Treatment of older adults with FLT3-mutated AML: Emerging paradigms and the role of frontline FLT3 inhibitors

Abstract

FLT3 is the most frequently mutated gene in acute myeloid leukemia (AML), with FLT3 internal tandem duplication (ITD) mutations being associated with a more aggressive clinical course. While two large, randomized clinical trials have shown a survival benefit with the frontline use of an oral FLT3 inhibitor (midostaurin or quizartinib) in patients with FLT3-mutated AML, the role of FLT3 inhibitors in older adults with newly diagnosed FLT3-mutated AML remains unclear. A definitive improvement in survival has not been observed in intensively treated patients over 60 years of age receiving frontline FLT3 inhibitors. Furthermore, many patients with FLT3-mutated AML are unsuitable for intensive chemotherapy due to age and/or comorbidities, and this population represents a particular unmet need. For these older patients who are unfit for intensive approaches, azacitidine + venetoclax is a new standard of care and is used by many clinicians irrespective of FLT3 mutation status. However, FLT3-ITD mutations confer resistance to venetoclax and are a well-established mechanism of relapse to lower-intensity venetoclax-based regimens, leading to short durations of remission and poor survival. Preclinical and clinical data suggest synergy between FLT3 inhibitors and venetoclax, providing rationale for their combination. Novel strategies to safely incorporate FLT3 inhibitors into the standard hypomethylating agent + venetoclax backbone are now being explored in this older, less fit population with newly diagnosed FLT3-mutated AML, with encouraging early results. Herein, we discuss the frontline use of FLT3 inhibitors in older adults with FLT3-mutated AML, including the potential role of FLT3 inhibitors in combination with intensive chemotherapy and as part of novel, lower-intensity doublet and triplet regimens in this older population.

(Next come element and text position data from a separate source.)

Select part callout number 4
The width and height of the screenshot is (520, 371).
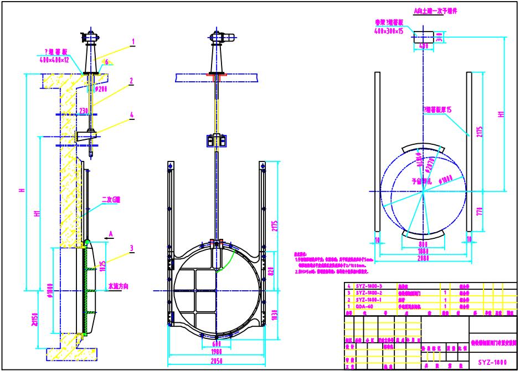[131, 115]
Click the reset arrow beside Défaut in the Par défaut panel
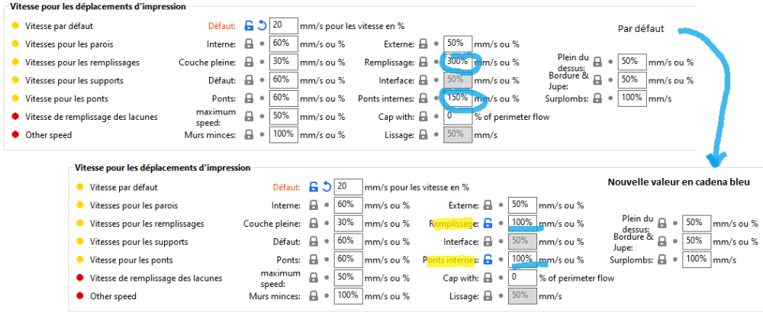Image resolution: width=763 pixels, height=316 pixels. click(262, 25)
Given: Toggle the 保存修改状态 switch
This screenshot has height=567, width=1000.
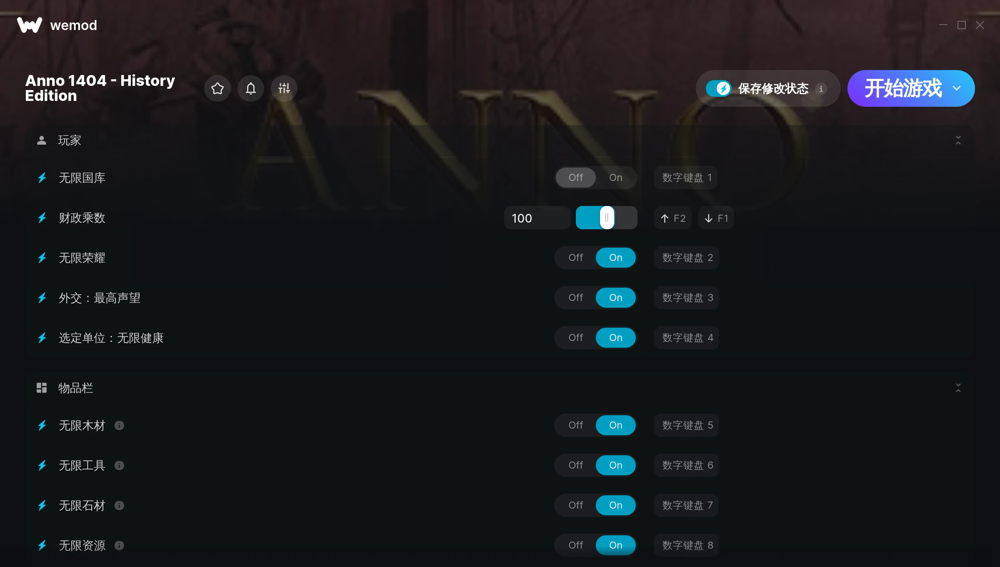Looking at the screenshot, I should [x=718, y=88].
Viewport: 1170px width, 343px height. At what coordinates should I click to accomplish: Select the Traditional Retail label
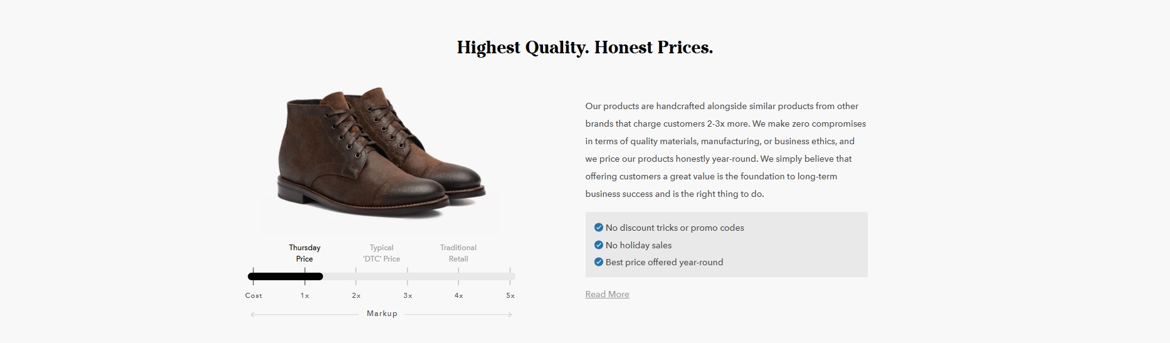[x=458, y=253]
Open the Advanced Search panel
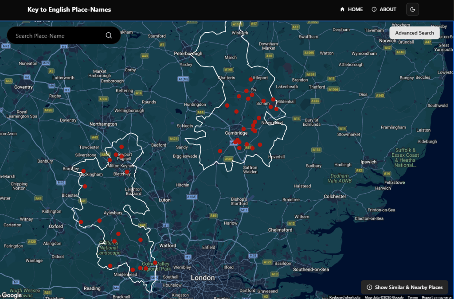Screen dimensions: 454x299 (x=414, y=33)
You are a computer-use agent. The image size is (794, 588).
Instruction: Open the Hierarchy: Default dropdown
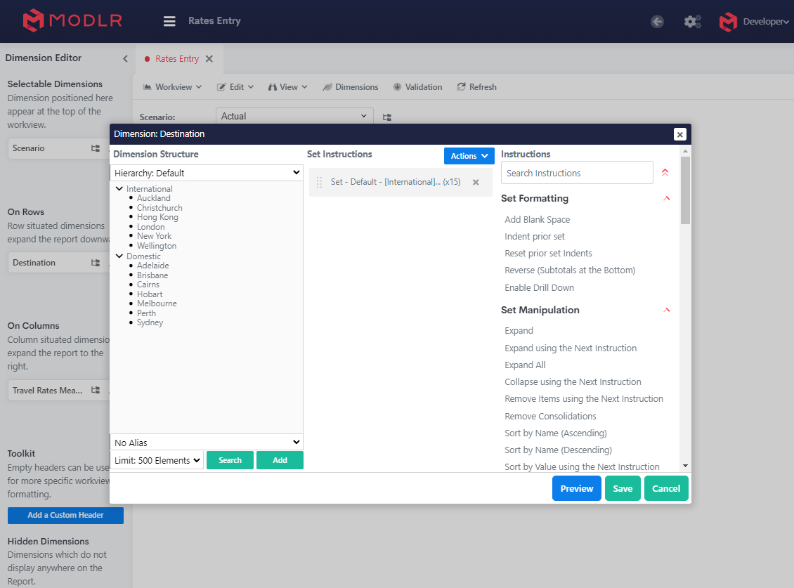pyautogui.click(x=206, y=172)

Fig. 1. Incidence of FLT3-ITD-mutated AML by age.

While the proportion of AML cases harboring a FLT3-ITD mutation decreases with age, the absolute incidence of FLT3-ITD-mutated AML increases with age, driven by overall higher incidences of new AML cases in older patients. Data adapted from Nagel et al. 2017, Schneider et al. 2012, and SEER database [–25].

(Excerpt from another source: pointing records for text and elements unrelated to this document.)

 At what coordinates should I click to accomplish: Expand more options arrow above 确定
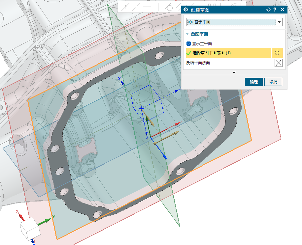click(234, 72)
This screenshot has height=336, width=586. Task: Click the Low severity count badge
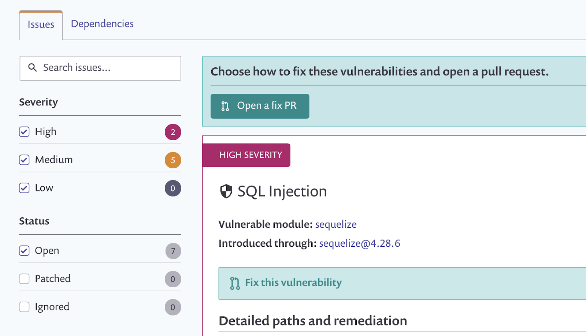pos(173,188)
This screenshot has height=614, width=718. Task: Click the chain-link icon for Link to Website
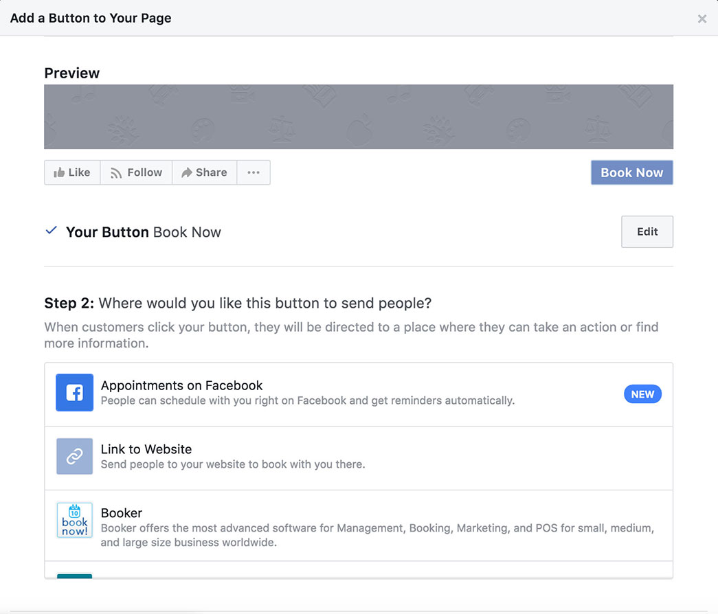click(74, 456)
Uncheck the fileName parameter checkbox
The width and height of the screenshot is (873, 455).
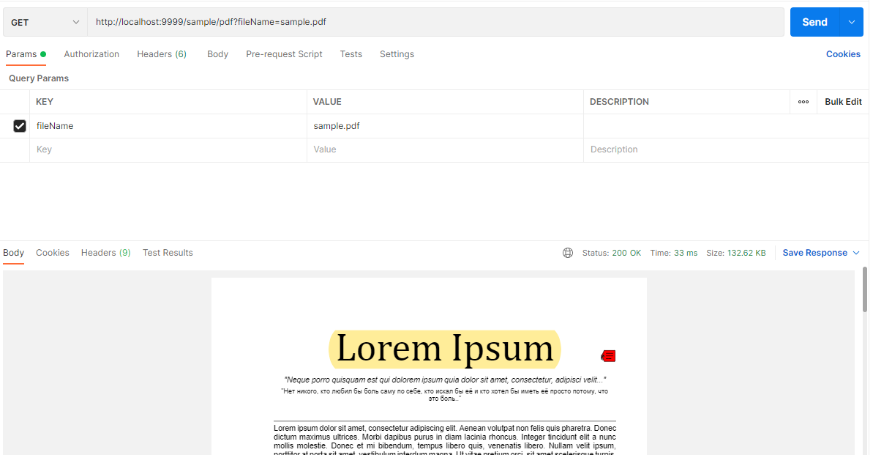tap(20, 126)
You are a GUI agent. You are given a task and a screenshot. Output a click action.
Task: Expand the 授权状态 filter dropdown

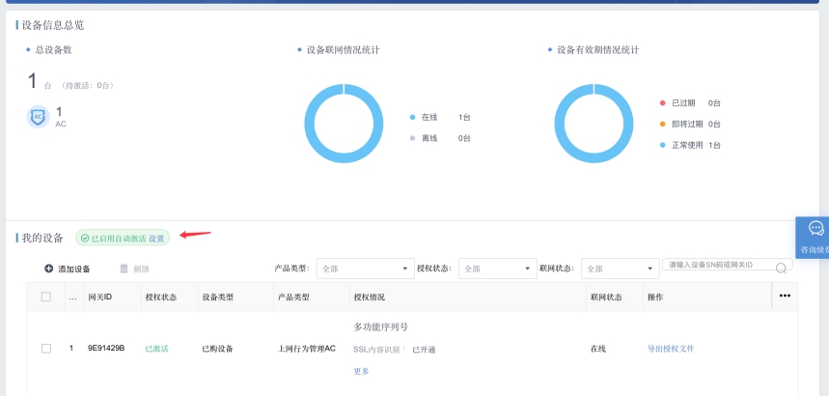pyautogui.click(x=496, y=269)
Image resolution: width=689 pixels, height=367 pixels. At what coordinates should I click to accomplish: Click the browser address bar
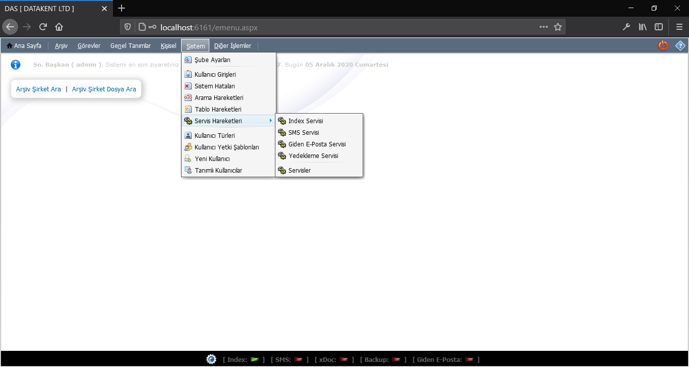tap(343, 27)
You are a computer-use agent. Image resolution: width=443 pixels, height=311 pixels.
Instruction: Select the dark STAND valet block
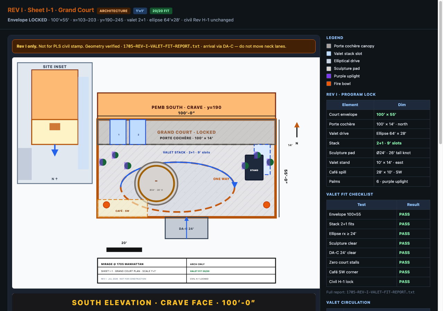point(254,168)
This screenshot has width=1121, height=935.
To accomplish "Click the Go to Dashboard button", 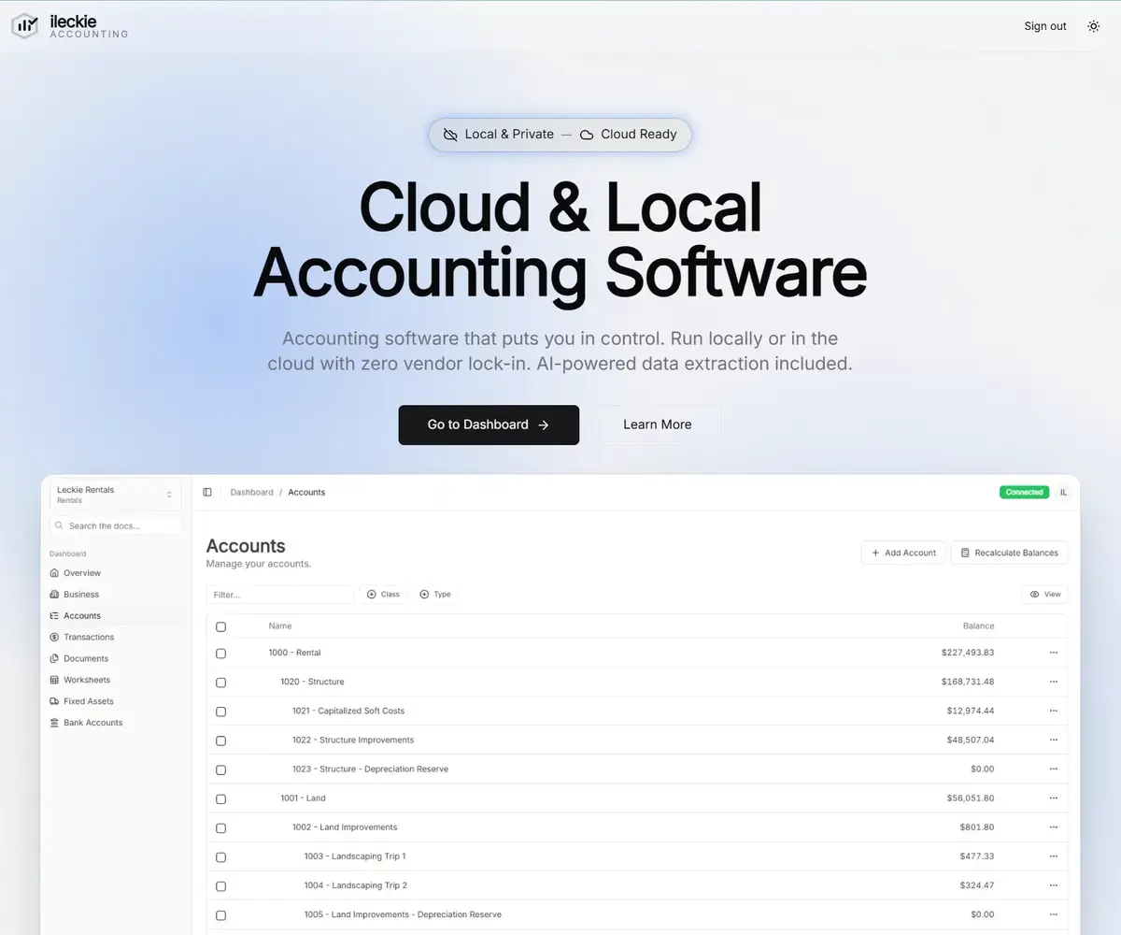I will [488, 424].
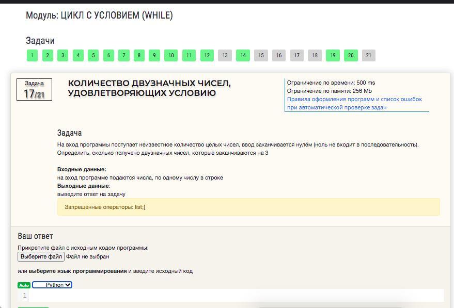The width and height of the screenshot is (454, 308).
Task: Open task 20 tile
Action: [351, 55]
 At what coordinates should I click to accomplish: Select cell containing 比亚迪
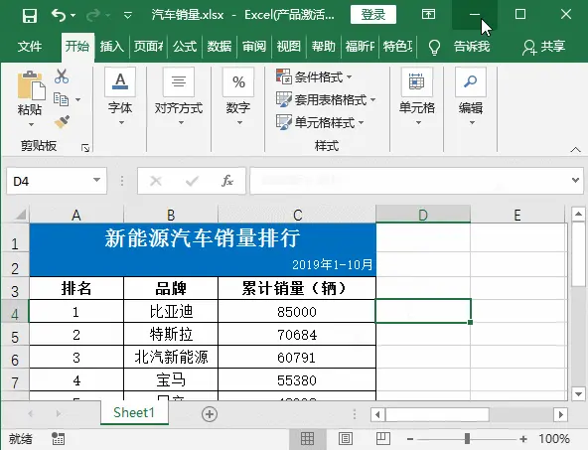[x=171, y=311]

Fig. 2. Theoretical disease trajectories of FLT3-mutated AML with different treatment approaches.

When treated with a doublet regimen of HMA plus venetoclax (top panel), a population of the FLT3-mutated subclone persists and contributes to relapse. Sequential therapy with gilteritinib is non-curative even in responding patients, and eventually resistance mechanisms contribute to relapse. A triplet regimen of HMA plus venetoclax plus a FLT3 inhibitor (bottom panel) has added synergy that may lead to longer, more durable responses, and possibly cure. The addition of a FLT3 inhibitor not only targets the FLT3-mutated clone, but some FLT3 inhibitors have been shown to increase the sensitivity of leukemia cells to gilteritinib by promoting a more pro-apoptotic phenotype.